→ EXERCISE DATA
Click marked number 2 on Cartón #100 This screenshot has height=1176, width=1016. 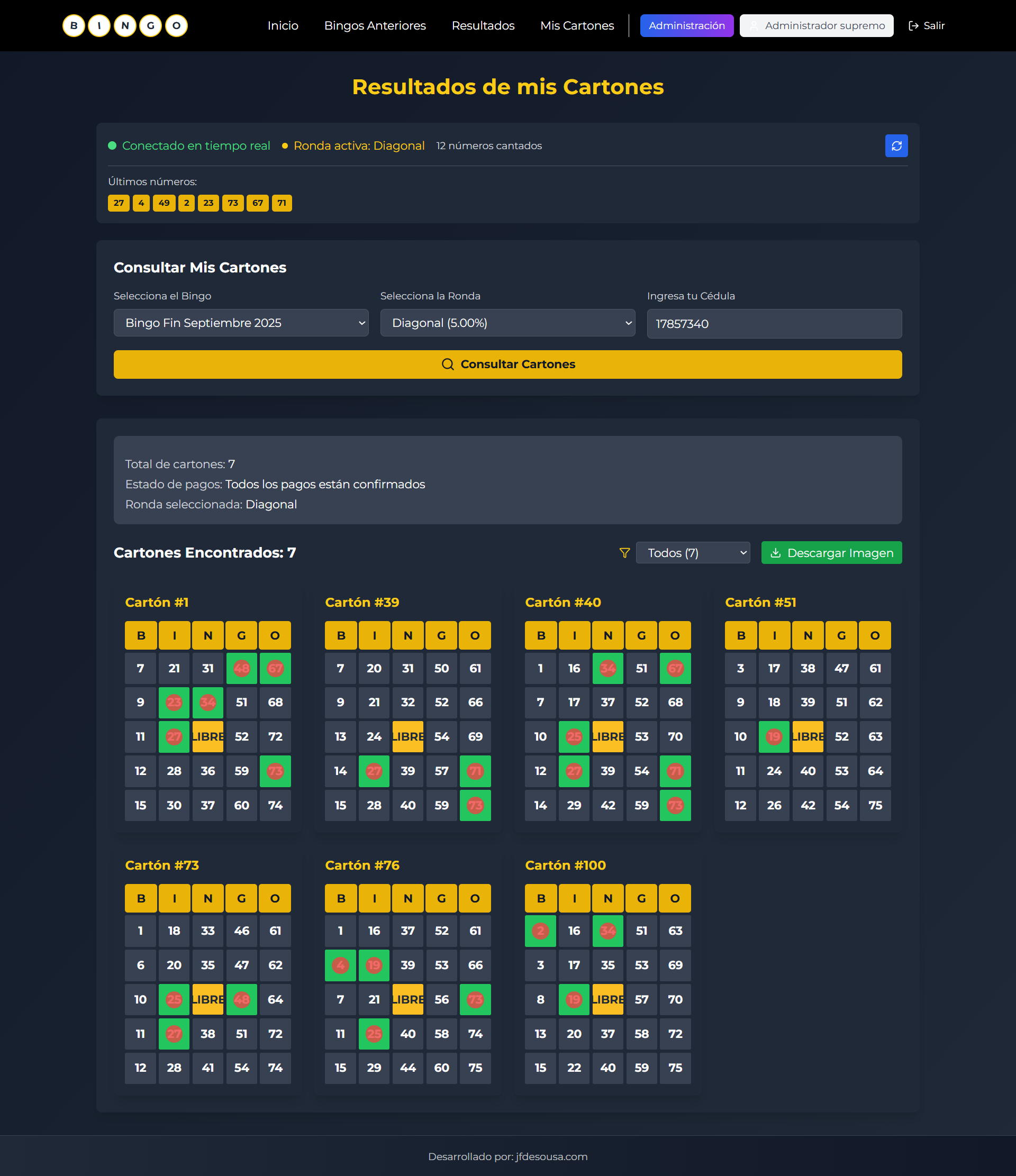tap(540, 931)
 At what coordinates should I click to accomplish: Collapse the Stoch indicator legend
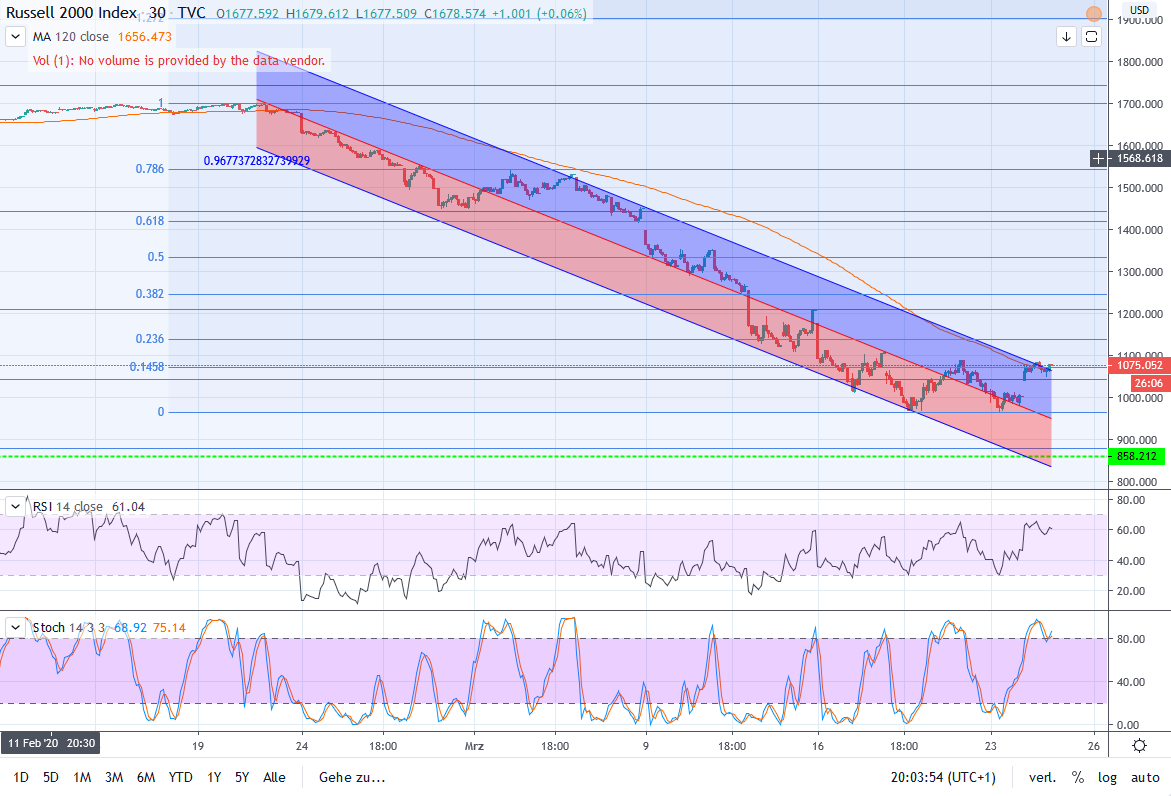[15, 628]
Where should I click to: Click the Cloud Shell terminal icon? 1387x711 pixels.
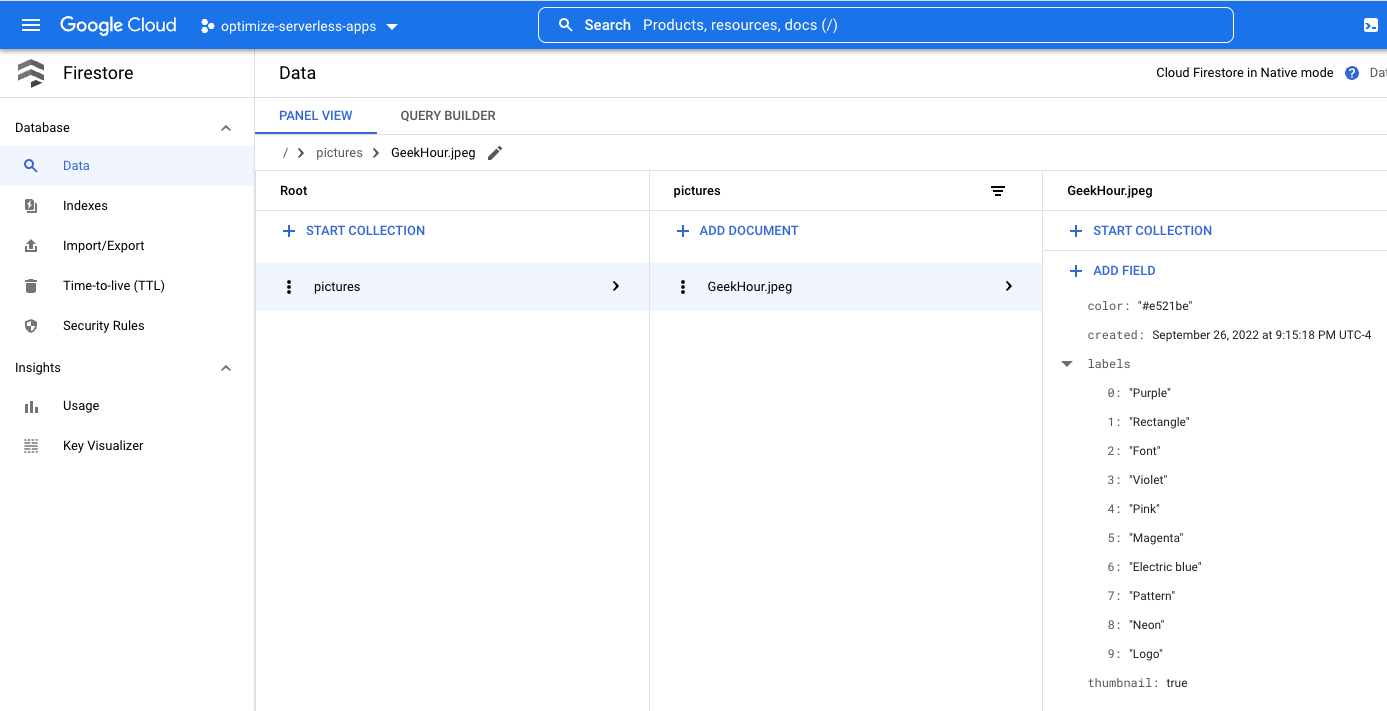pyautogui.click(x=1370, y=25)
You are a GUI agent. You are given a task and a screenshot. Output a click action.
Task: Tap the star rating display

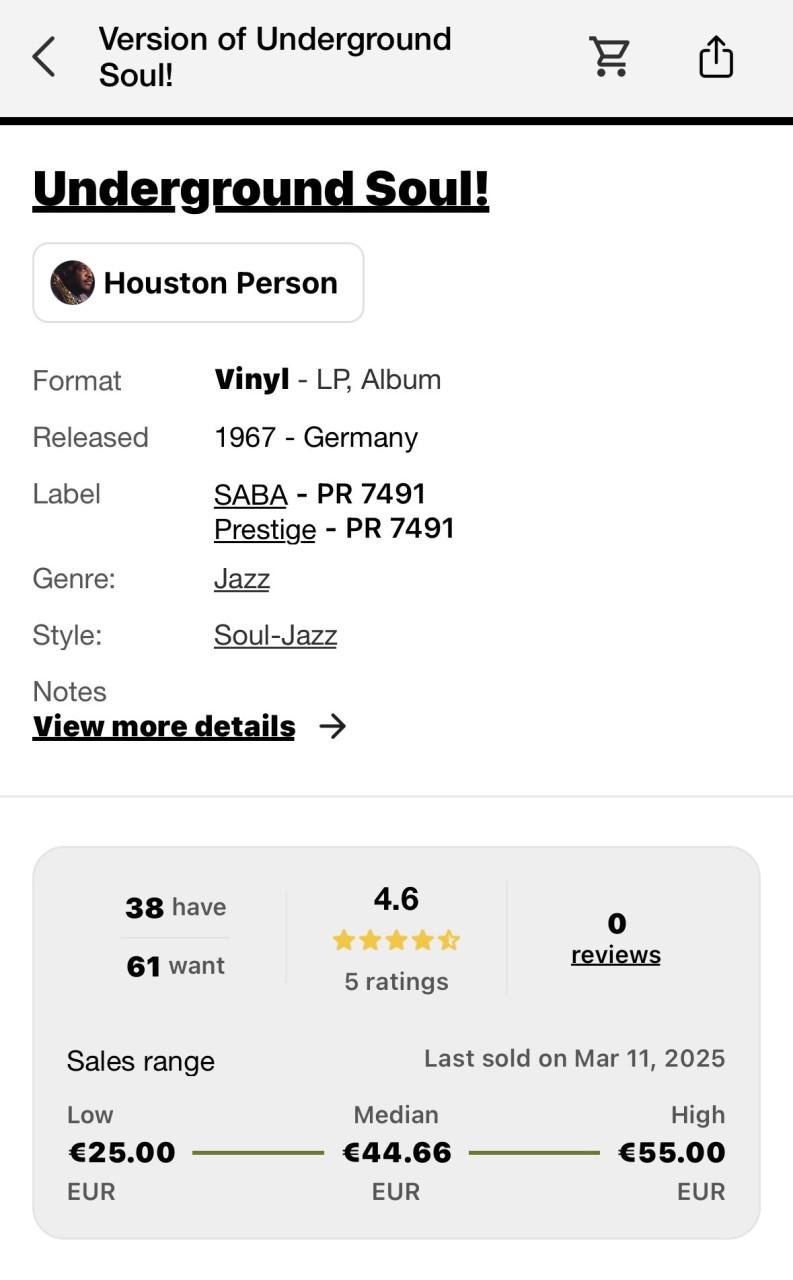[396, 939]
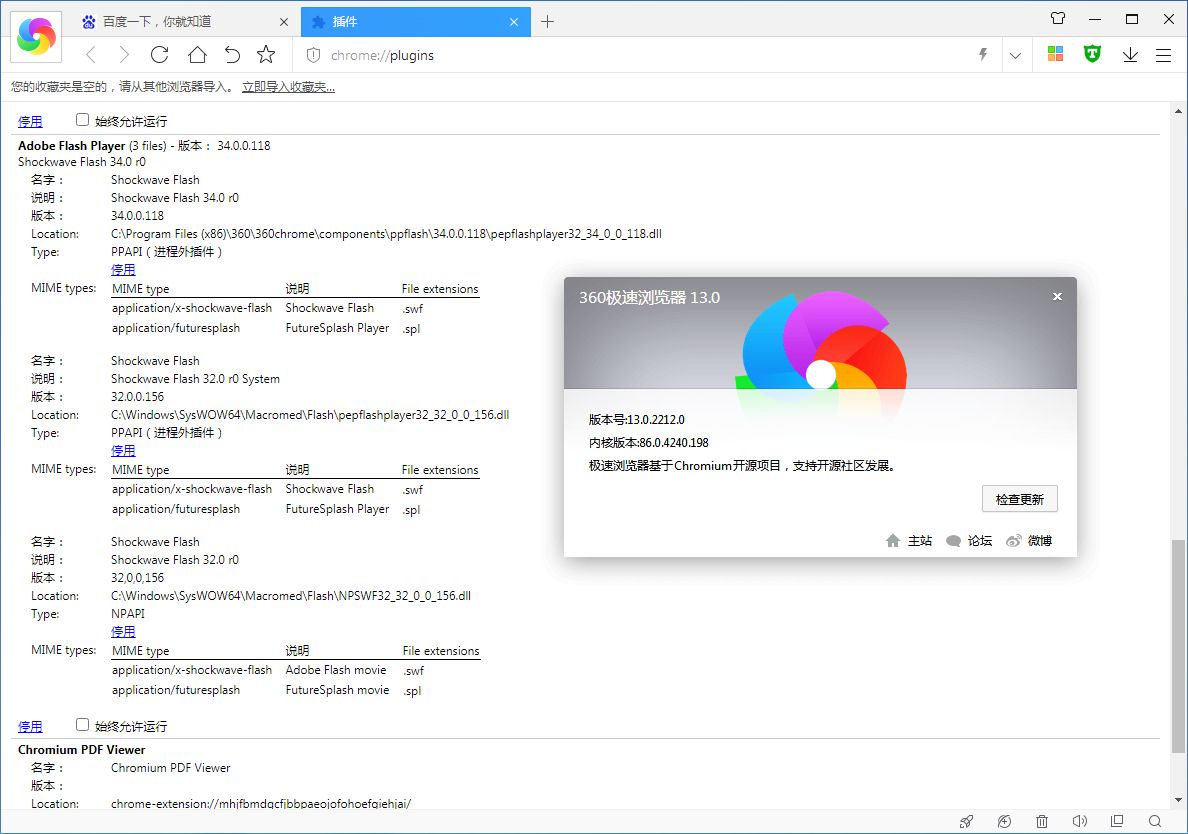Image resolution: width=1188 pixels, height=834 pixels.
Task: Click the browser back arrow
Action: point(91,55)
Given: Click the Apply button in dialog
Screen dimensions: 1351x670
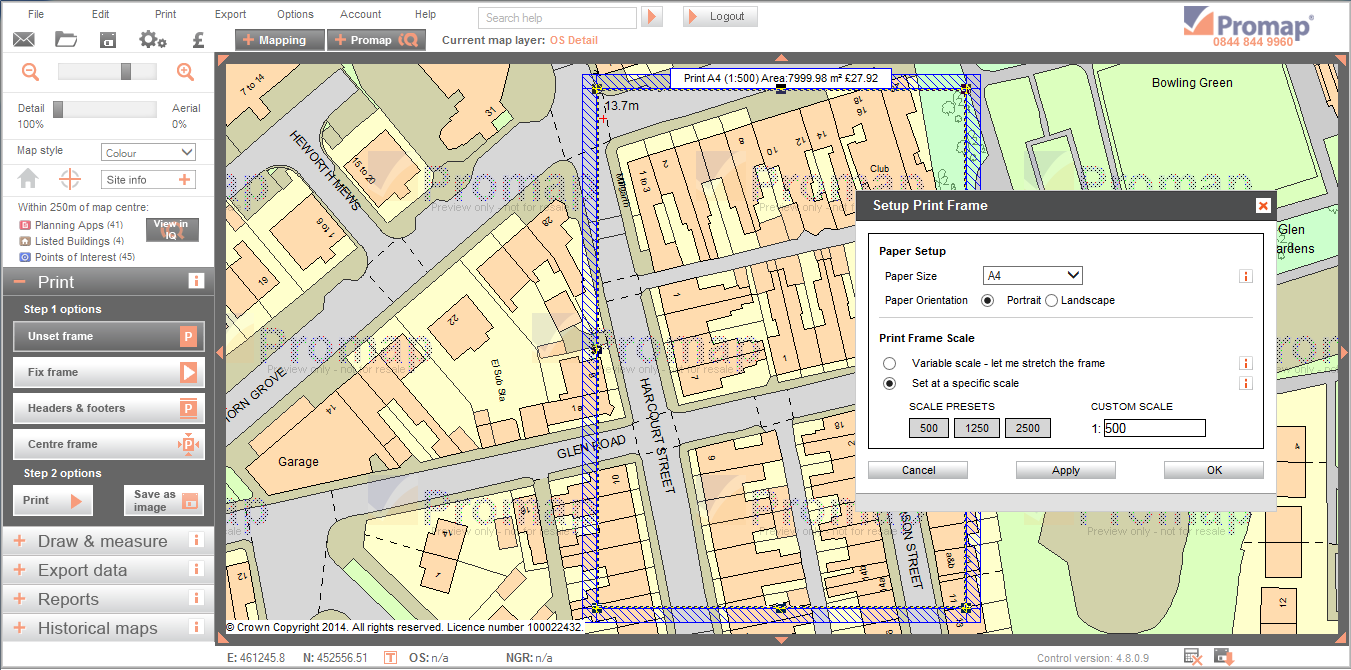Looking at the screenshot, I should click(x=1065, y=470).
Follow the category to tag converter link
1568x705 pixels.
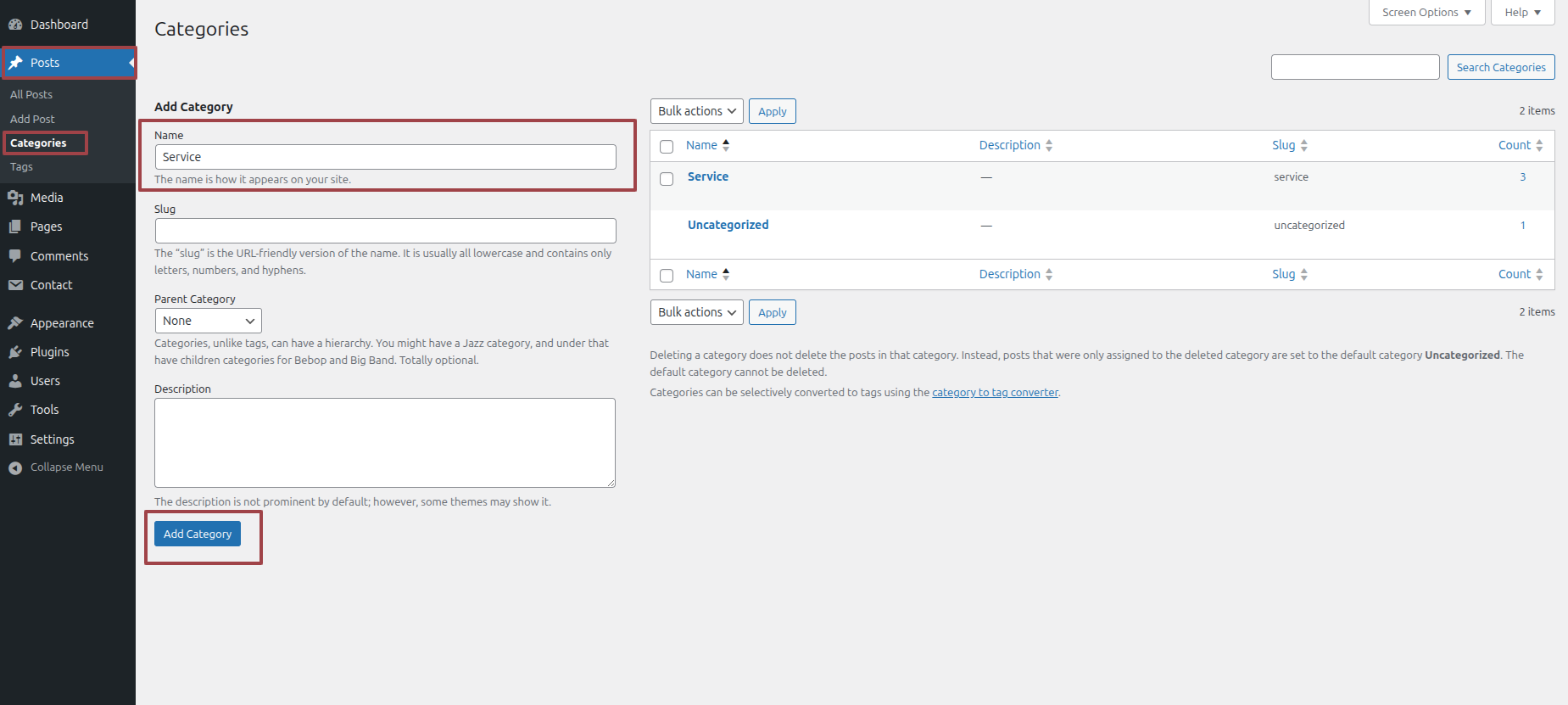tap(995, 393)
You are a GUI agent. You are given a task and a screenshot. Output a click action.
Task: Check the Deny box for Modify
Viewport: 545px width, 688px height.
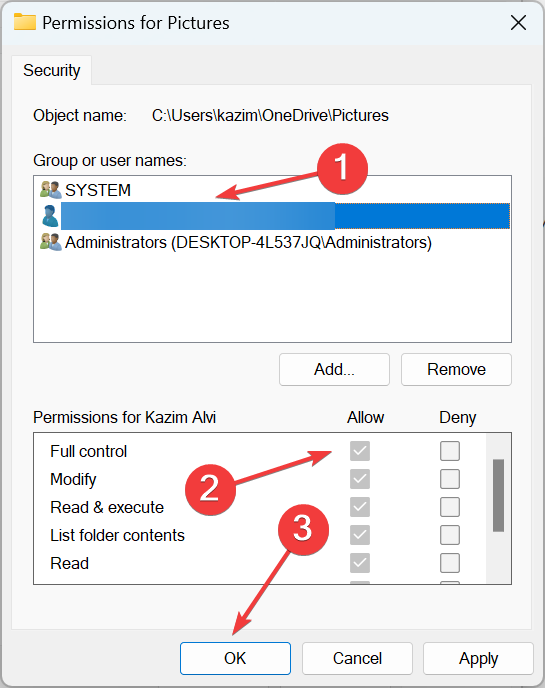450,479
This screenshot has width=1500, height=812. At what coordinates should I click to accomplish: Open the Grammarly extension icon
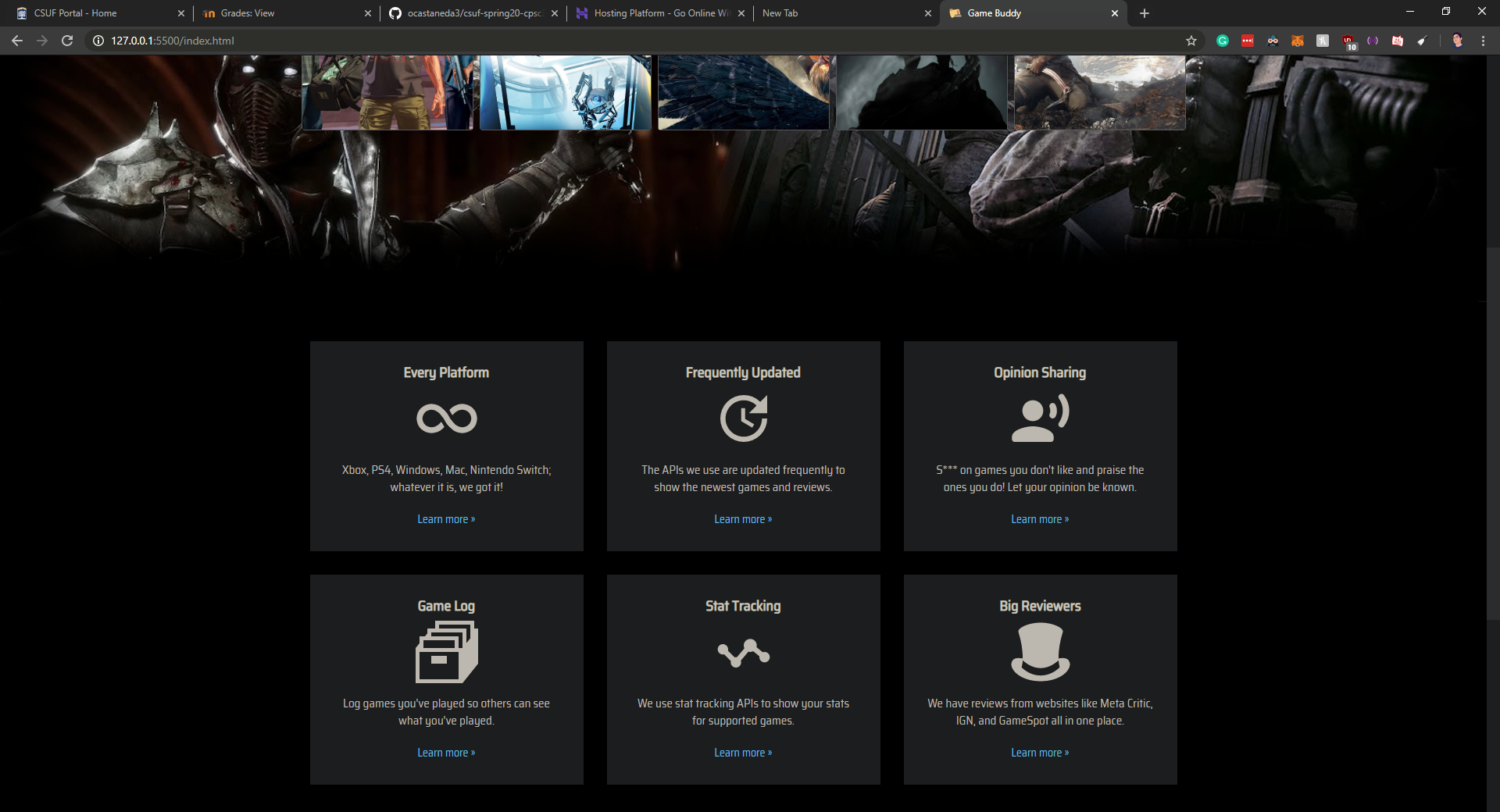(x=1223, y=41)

→ EXERCISE
Repeat exactly and only the lines from the one holding "Viewport: 545px width, 688px height." through the final line of the entries; no pictures.

→ EXERCISE SOLUTION
Viewport: 545px width, 688px height.
450,479
This screenshot has width=1500, height=812. At what coordinates should I click to accomplish: Open the Grammarly extension icon
(x=1223, y=41)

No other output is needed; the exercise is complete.